### Texte affiché
Cette scène pathétique a eu les honneurs de triomphe ; quelques amateurs, pourtant, garderont une préférence pour la seconde partie du premier acte. « M. de la Roseraye est une canaille, et je suis venu ici pour le lui dire : » c’est sur ces paroles de Michel que La Roseraye est entré; il l’a entendu; il lui tend la main: «Bonjour, cher ami, vous avez à me parler. » Le bouillonnement de l’homme du peuple, d’abord, tombe devant le sang-froid du monsieur. Puis la grossièreté reprend le dessus : « Vous me volez ! » Et, de nouveau, l’ascendant de l’adversaire la domine. Michel se radoucit, et La Roseraye s’explique : « Si je voulais voler quelqu’un, je ne vous choisirais pas. — Je ne sais pas ce que vous faites avec les autres. — Les autres sont des hommes considérables et beaucoup mieux élevés que vous. » L’entretien se développe, tour à tour diminuendo et crescendo, et, commencé par cette dissonance, il s’achève à l’unisson. Venu en créancier, Michel sort en ami. Voilà le mouvement de la comédie, et d’une comédie naturelle. Voilà aussi de quelle main M. Becque, une douzaine d’années avant les Corbeaux, une quinzaine avant la Parisienne, excelle à noter le langage des hommes : on reconnaît la netteté de son écriture.
######
### Jeu de données
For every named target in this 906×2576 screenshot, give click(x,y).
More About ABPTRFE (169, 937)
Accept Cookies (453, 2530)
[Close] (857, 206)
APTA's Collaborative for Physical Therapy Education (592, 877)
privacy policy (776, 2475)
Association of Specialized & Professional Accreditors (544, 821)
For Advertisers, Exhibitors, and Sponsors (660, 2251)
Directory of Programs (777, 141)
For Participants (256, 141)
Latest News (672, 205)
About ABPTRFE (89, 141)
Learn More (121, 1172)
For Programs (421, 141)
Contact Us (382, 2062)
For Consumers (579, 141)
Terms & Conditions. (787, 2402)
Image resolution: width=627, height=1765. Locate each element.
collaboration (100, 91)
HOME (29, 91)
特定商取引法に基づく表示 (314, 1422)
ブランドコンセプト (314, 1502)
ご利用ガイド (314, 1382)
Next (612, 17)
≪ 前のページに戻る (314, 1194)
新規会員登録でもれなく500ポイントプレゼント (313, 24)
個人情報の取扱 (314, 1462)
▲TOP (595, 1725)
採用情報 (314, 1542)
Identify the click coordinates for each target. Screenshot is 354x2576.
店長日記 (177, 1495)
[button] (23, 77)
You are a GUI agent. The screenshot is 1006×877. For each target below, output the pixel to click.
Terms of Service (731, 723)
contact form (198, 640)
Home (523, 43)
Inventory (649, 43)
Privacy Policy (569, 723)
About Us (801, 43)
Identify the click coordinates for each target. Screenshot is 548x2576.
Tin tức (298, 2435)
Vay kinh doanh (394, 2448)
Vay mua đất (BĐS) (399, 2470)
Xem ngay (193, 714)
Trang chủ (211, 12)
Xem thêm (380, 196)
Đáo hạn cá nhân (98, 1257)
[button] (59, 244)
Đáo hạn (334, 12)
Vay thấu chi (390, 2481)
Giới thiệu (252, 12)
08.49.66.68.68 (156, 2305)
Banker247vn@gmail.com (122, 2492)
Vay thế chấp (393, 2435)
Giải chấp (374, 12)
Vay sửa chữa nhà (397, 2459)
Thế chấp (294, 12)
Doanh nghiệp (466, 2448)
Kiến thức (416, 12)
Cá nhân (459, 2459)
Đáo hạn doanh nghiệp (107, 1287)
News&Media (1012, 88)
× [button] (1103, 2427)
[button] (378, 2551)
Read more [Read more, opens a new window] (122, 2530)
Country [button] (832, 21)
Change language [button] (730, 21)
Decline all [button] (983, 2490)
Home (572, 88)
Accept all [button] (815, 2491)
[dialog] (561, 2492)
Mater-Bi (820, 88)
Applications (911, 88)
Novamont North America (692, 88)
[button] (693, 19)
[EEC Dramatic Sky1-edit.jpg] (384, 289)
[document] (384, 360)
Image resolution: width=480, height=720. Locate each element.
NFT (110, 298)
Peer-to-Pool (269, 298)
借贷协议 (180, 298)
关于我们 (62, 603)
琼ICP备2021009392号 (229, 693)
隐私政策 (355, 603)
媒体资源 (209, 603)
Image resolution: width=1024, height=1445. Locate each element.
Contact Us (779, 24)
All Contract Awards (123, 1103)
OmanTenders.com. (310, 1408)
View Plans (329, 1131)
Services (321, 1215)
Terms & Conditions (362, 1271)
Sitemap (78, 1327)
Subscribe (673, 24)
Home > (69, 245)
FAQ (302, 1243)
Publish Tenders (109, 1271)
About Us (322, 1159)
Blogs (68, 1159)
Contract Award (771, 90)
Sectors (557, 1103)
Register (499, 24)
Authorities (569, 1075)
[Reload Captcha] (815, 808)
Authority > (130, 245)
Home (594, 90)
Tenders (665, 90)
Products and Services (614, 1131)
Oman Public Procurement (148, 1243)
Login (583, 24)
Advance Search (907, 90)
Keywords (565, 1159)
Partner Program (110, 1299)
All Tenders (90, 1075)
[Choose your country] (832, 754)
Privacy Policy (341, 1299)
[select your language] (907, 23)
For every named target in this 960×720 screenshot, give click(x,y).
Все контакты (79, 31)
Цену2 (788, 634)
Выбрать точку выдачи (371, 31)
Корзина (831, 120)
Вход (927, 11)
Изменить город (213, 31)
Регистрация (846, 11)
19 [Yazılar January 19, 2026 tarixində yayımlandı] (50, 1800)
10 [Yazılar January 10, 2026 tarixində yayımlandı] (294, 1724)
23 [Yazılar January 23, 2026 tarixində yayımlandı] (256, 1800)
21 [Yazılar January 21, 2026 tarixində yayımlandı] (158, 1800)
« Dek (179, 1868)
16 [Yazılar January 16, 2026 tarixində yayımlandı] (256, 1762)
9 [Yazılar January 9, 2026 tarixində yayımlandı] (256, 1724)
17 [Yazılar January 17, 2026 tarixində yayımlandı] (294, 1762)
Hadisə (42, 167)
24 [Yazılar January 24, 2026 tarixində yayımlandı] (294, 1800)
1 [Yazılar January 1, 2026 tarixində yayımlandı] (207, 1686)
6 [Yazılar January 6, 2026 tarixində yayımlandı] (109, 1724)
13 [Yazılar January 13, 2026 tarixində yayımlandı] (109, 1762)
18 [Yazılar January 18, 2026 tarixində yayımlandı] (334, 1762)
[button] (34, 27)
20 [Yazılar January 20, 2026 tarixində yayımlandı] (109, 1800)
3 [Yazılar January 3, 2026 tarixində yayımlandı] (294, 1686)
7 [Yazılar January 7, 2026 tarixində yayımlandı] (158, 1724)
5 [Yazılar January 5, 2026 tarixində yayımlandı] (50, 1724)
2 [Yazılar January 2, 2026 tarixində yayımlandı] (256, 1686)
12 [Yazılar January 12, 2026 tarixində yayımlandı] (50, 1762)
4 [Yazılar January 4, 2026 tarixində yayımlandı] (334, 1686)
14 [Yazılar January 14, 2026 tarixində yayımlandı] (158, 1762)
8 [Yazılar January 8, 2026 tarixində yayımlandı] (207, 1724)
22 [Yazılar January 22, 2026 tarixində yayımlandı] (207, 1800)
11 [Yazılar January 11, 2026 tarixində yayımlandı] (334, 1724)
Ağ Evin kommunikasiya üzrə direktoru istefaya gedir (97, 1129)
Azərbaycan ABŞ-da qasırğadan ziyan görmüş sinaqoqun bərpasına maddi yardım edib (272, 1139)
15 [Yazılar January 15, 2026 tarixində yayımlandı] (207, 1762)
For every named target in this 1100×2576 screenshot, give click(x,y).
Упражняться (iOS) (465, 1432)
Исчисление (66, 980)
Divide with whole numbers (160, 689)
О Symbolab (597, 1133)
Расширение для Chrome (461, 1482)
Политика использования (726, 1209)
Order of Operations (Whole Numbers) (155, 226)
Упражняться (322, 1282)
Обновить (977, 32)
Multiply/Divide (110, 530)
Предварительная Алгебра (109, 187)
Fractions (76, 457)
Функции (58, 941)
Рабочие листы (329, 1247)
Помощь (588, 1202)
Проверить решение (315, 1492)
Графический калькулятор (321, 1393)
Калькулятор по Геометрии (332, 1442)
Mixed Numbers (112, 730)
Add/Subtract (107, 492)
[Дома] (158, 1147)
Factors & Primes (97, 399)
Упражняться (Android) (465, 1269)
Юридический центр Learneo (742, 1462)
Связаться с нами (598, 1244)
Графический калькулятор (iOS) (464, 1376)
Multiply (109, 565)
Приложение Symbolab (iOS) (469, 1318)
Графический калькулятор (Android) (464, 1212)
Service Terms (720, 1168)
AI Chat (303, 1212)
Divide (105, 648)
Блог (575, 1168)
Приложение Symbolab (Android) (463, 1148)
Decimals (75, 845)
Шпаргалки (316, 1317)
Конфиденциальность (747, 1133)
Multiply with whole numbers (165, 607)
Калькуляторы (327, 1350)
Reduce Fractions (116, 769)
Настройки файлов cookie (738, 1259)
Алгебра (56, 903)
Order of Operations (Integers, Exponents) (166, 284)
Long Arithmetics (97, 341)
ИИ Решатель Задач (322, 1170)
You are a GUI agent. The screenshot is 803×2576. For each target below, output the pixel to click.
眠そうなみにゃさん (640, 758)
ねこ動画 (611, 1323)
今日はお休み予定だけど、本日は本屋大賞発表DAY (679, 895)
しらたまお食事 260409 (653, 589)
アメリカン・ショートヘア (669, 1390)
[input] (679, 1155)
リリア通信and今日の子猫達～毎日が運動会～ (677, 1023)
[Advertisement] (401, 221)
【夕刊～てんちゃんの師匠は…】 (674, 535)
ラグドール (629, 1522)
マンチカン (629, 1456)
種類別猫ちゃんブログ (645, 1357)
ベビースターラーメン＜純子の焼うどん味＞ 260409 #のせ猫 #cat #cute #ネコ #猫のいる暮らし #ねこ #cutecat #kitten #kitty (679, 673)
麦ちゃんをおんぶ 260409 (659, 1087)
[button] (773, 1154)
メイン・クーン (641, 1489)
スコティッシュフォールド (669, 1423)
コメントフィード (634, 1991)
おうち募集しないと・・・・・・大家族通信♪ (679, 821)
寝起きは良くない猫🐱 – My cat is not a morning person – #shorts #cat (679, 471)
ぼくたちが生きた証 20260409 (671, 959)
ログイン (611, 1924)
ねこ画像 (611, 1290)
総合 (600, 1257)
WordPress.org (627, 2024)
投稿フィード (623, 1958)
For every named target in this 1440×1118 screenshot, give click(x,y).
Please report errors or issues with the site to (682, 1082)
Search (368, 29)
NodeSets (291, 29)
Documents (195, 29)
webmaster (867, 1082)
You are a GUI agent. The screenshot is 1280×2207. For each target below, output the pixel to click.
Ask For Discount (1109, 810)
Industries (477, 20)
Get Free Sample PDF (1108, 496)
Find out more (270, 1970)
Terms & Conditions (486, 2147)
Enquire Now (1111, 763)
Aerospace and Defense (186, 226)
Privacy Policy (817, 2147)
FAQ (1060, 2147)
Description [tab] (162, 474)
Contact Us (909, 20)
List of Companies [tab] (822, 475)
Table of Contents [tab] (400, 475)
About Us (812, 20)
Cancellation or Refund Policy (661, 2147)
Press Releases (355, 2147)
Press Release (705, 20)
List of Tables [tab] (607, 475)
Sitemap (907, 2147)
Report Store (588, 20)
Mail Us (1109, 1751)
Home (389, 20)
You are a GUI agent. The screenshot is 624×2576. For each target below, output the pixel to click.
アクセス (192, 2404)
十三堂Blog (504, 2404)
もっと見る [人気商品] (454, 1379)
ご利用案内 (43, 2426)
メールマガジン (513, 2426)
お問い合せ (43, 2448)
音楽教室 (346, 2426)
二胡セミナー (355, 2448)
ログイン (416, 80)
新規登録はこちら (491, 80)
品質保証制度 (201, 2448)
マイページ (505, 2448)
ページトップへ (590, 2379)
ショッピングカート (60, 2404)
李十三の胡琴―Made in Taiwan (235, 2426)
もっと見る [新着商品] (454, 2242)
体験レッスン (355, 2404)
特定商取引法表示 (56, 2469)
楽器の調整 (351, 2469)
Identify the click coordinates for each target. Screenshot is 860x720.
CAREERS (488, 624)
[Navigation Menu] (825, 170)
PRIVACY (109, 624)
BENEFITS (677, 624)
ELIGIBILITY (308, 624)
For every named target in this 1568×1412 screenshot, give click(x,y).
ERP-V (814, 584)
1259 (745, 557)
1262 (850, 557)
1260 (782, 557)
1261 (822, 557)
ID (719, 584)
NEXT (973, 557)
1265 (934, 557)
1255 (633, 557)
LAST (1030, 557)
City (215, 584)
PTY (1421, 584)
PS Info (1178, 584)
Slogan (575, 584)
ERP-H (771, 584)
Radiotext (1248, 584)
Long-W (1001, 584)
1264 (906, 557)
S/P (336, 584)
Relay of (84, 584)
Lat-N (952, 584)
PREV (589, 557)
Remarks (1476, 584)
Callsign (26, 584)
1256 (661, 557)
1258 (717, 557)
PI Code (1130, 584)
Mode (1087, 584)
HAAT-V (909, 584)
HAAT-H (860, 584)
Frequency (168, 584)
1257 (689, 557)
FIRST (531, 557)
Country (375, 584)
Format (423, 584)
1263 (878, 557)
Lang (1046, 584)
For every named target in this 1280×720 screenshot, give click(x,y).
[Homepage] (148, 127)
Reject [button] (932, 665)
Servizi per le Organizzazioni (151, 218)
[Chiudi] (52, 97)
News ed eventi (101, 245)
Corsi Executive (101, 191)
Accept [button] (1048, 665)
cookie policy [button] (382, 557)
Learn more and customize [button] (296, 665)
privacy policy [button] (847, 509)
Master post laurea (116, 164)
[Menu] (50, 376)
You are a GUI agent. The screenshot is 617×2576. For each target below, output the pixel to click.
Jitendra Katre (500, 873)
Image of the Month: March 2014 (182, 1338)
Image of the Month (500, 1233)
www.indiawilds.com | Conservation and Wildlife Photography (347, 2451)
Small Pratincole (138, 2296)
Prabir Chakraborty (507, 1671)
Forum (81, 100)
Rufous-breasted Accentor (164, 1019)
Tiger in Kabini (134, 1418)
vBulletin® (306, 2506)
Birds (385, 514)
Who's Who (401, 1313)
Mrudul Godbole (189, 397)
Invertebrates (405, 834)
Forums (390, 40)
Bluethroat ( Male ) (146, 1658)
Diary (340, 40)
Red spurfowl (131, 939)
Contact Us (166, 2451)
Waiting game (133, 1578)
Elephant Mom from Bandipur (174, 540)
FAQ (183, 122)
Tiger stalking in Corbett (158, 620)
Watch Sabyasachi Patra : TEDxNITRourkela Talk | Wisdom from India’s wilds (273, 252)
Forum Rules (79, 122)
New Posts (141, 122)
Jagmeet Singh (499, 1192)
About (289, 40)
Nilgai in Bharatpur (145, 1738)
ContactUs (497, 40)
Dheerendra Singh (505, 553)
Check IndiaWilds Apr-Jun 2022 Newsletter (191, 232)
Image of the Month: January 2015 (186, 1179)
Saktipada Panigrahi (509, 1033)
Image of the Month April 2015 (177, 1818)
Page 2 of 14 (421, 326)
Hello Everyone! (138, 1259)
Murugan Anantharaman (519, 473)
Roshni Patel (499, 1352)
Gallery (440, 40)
######
● À faire:
Répondez à ces questions à l'aide du texte sur la pièce de M. Becque.
(a) Pour quelle partie de la pièce quelques amateurs garderont-ils une préférence ?
(b) Avec quels mots La Roseraye tend-il la main à Michel ?
(c) Combien d'années avant la Parisienne M. Becque montrait-il déjà ce talent ?
Les entrées n'ont aucun rôle à jouer ici.

● Corrigé:
(a) La seconde partie du premier acte.
(b) « Bonjour, cher ami, vous avez à me parler. »
(c) Une quinzaine d'années.